Private Equity’s Affected Africa Affirmation

In a paper titled “Embracing the Lion” the African Venture Capital Association and boutique firm Avanz highlight the post-BRIC frontier case, while acknowledging the lagging performance and depth of public equity markets for exit. The document cites low entry costs and penetration at less than 1 percent of regional GDP within the potential universe of 400,000 companies. Over the next five years African economic growth at 5.5 percent will be double the advanced world’s, and better political stability and commodity and infrastructure management should support the trend. 80 percent of the continent has enacted business reforms, according to the World Bank, and inflation, current account and external debt indicators have all improved markedly the past decade. Demographic patterns including urban and labor force growth will drive middle class creation as education and health strides also raise living standards. FDI was $55 billion in 2010 and over 150 dedicated funds with almost $35 billion in assets have closed since 2002, with the majority in the small $200 million range. In the past five years fundraising has been only 5 percent of the EM total with 2011 bringing in $1.3 billion, and pan-African vehicles such as from Kingdom Zephyr, Aureos and Emerging Capital Partners have dominated the landscape. Big global players like Carlyle have announced launches and new independent competitors also inaugurated 15 funds last year. Since 2005 managers have invested more than they raised, in contrast with unallocated cash in other regions. The study adds that local pension funds are boosting commitments to the asset class, with Nigeria and South Africa having respective pools of $15 billion and $250 billion. South Africa’s Venture Capital Association put the total at near $15 billion in 2010 at the portfolio cap of 5 percent which was subsequently doubled. Half of funds follow a generalist strategy while the remainder are single or multi-industry specific. Services, chiefly IT and telecoms, have been the most popular targets along with mining projects.

In South Africa the private equity rate of return the past decade at 23 percent has far outstripped the Johannesburg Exchange’s 14 percent.
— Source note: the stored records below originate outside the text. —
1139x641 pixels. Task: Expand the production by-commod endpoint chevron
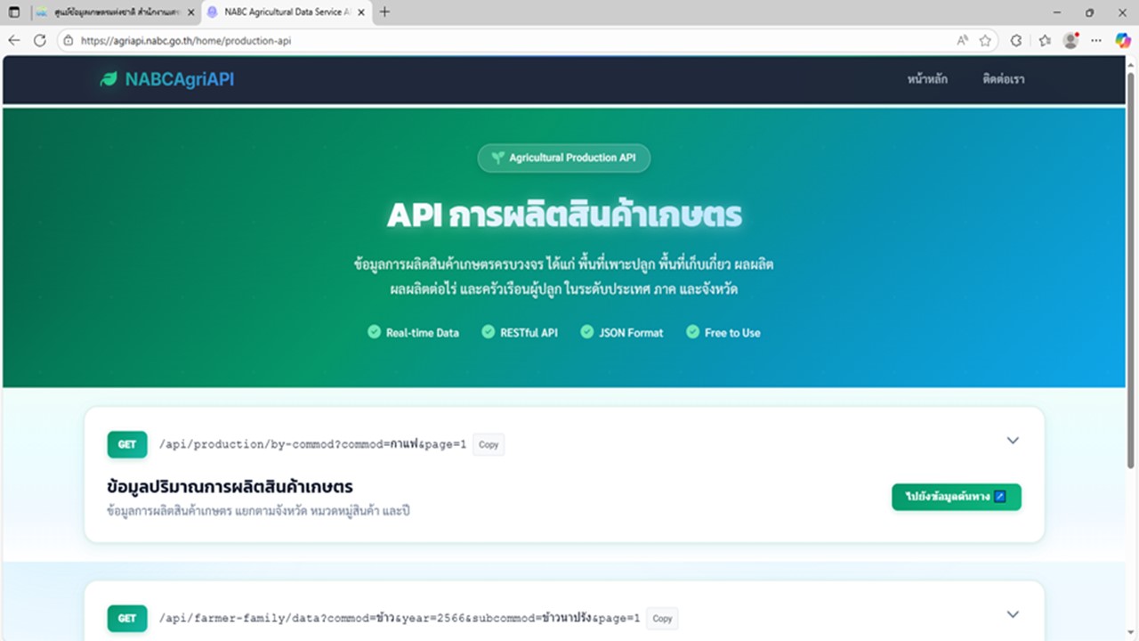(1013, 440)
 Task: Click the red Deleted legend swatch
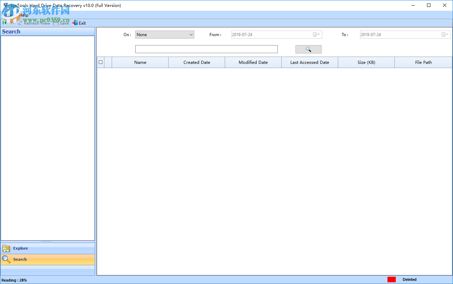[391, 279]
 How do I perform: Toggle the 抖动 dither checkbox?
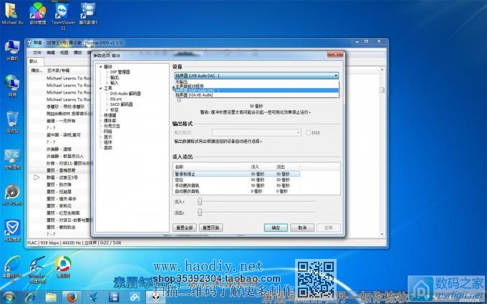point(309,132)
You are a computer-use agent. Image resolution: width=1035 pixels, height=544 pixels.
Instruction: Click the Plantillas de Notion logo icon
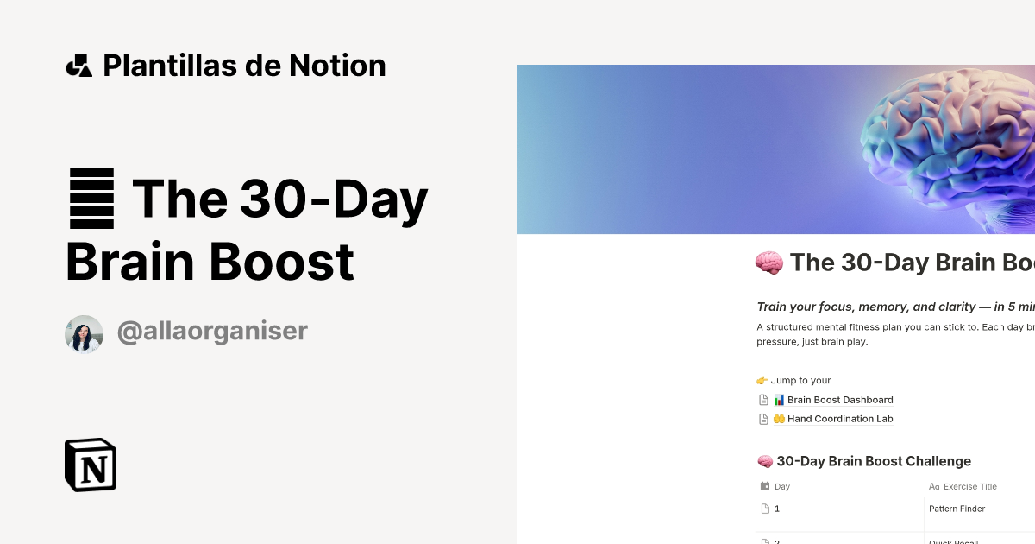79,65
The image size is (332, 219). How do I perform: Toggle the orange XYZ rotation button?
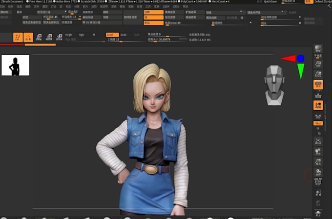pos(318,123)
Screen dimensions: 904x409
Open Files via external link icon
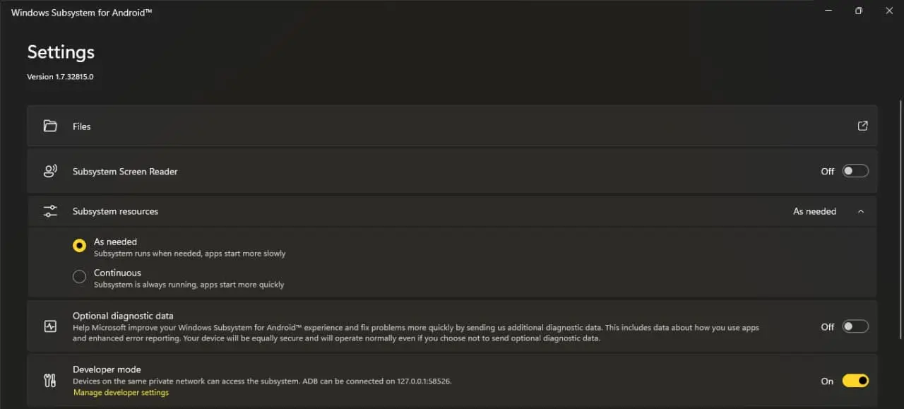862,126
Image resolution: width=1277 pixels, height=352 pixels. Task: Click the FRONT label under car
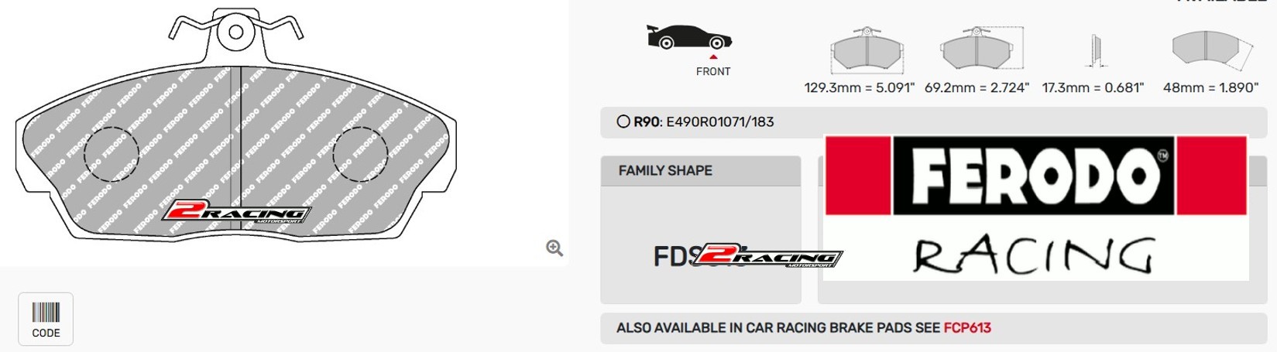point(713,71)
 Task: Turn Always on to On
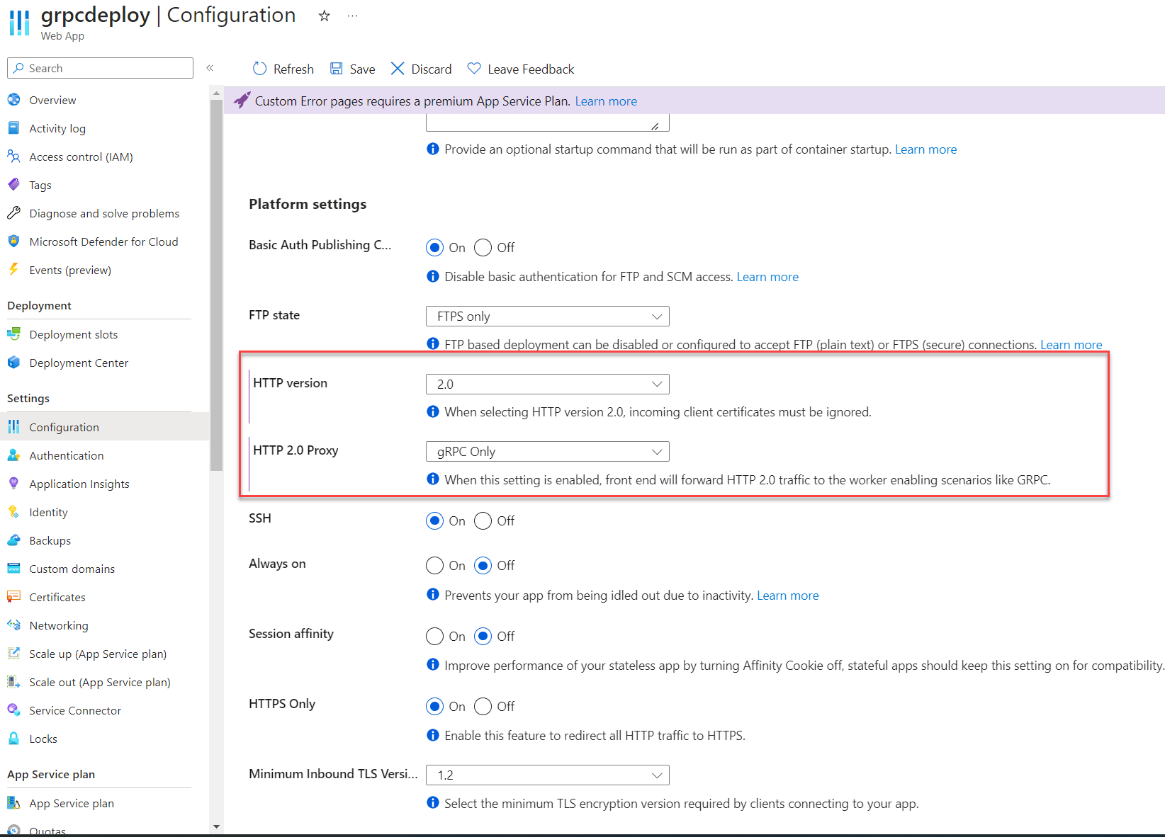click(434, 566)
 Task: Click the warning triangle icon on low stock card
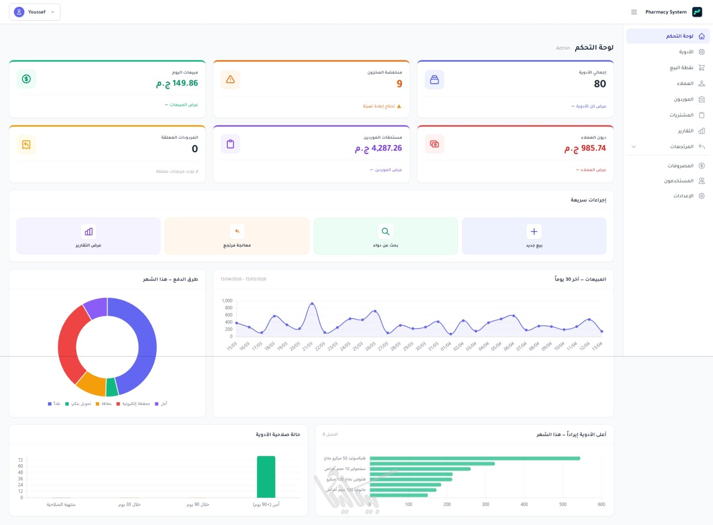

Development finance institutions, like the World Bank’s IFC, have been major fund investors and report similar results. 2011 exits came to $1.2 billion and ten mainly trade sales have been completed in 2012 through May. The “shallow talent pool” at the company and GP level remains an obstacle to exposure, but the return of the African diaspora to inject entrepreneurship and expertise is a positive signpost. Although public markets are weak “liquidity pockets” in Lagos and Nairobi can be identified as new profit realization outlets as maturity and investment-grade prospects foster a tamer climate, it concludes.